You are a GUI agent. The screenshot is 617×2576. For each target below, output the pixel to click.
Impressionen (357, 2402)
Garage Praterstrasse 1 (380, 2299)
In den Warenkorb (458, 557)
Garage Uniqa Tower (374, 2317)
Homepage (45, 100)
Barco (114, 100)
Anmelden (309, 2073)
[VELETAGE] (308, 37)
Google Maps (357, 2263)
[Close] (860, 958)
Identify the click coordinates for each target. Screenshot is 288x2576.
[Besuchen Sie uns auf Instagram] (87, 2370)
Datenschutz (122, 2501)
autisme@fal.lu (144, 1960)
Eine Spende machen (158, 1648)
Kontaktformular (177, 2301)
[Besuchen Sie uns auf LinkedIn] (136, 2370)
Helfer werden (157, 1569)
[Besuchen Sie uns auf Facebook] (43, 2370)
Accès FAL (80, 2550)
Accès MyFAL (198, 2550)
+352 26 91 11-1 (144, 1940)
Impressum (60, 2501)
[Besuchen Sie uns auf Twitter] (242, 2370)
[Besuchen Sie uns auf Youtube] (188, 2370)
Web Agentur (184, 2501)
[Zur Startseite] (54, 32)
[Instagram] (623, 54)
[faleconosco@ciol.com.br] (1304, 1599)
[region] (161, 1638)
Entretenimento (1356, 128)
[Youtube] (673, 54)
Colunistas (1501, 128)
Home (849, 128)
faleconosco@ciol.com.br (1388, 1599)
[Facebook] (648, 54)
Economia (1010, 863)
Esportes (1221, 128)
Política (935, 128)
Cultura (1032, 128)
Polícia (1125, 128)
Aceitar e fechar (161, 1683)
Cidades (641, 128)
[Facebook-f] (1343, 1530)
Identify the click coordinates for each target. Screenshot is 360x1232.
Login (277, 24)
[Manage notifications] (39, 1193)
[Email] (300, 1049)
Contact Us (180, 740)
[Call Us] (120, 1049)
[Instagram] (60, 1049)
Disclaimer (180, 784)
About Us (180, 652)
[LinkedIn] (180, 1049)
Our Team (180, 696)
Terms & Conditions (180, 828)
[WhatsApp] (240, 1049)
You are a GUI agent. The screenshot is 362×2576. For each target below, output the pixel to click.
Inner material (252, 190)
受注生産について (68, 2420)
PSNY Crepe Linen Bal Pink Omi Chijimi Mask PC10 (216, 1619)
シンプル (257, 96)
##############################
EXERCISE BRIEF: Begin at the line that has "Esportes (1221, 128)" in the entries above; stop after the line that has "[WhatsApp] (240, 1049)". Transcribe exactly those lines and no others.

WRITTEN ANSWER:
Esportes (1221, 128)
Política (935, 128)
Cultura (1032, 128)
Polícia (1125, 128)
Aceitar e fechar (161, 1683)
Cidades (641, 128)
[Facebook-f] (1343, 1530)
Identify the click coordinates for each target. Screenshot is 360x1232.
Login (277, 24)
[Manage notifications] (39, 1193)
[Email] (300, 1049)
Contact Us (180, 740)
[Call Us] (120, 1049)
[Instagram] (60, 1049)
Disclaimer (180, 784)
About Us (180, 652)
[LinkedIn] (180, 1049)
Our Team (180, 696)
Terms & Conditions (180, 828)
[WhatsApp] (240, 1049)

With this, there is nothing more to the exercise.